Pharmacological Reactivation of X Chromosome for Rett Syndrome Therapeutics | AIChE

Pharmacological Reactivation of X Chromosome for Rett Syndrome Therapeutics

Rett syndrome (RTT) is a rare neurodevelopmental disorder that is primarily caused by loss-of-function mutations or truncations in an X-linked gene, MECP2, encoding methyl CpG-binding protein 2. This pediatric disease is characterized by its almost exclusive occurrence in girls, as boys are more severely affected and do not survive beyond infancy. The severity of the phenotype in males is due to a single copy of the X chromosome. But in females, the mutant MECP2 allele is diluted due to random X chromosome inactivation (XCI), an epigenetic process essential for dosage compensation between sexes. Because of XCI, ~50% of the cells in RTT girls are deficient for functional MECP2. However, these mutant cells also carry a wild type MECP2 allele on the inactive X (Xi), thus providing a potential source of wild type MECP2-if it can be effectively reactivated.

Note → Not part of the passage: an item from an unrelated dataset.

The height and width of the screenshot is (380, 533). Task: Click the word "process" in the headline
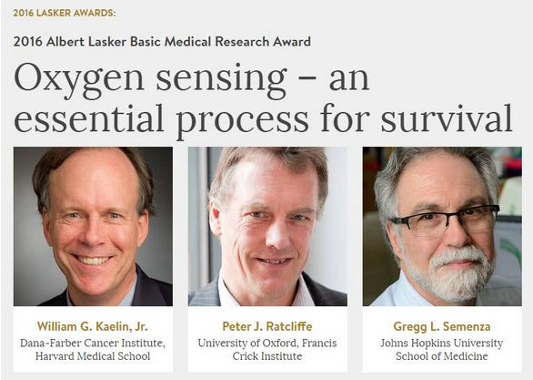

We have reactivated Xi by leveraging 13 X Chromosome Inactivation Factors (XCIFs) that we identified through a genome-wide RNA interference screen. These XCIFs are selectively required for silencing of X-linked genes and not for general transcriptional repression. Indeed, knockdown of any of the 13 XCIFs abolishes XCI, resulting in the reactivation of Xi-linked genes. These findings also pointed to lead pharmacological inhibitors of XCIFs (PDPK1, ACVR1 and AURKA) that reactivate Xi-linked genes, including MECP2 in ex vivo models.

Currently, there is no cure for RTT. We hypothesize that since XCI can be reversed, reactivation of the Xi-linked genes is possible. Therefore, we propose to reactivate Xi-MECP2 by pharmacological intervention and test previously identified lead compounds in vivo. In light of the fact that the function of MECP2 and its downstream targets are poorly understood, our approach represents an attractive therapeutic opportunity. This modality is especially attractive for RTT given the evidence that disease reversal is possible after onset in animal models by the ectopic expression of MECP2. Our long-term goal is to treat RTT by reactivating the endogenous MECP2 from Xi, in turn, compensating for its deficit in RTT girls.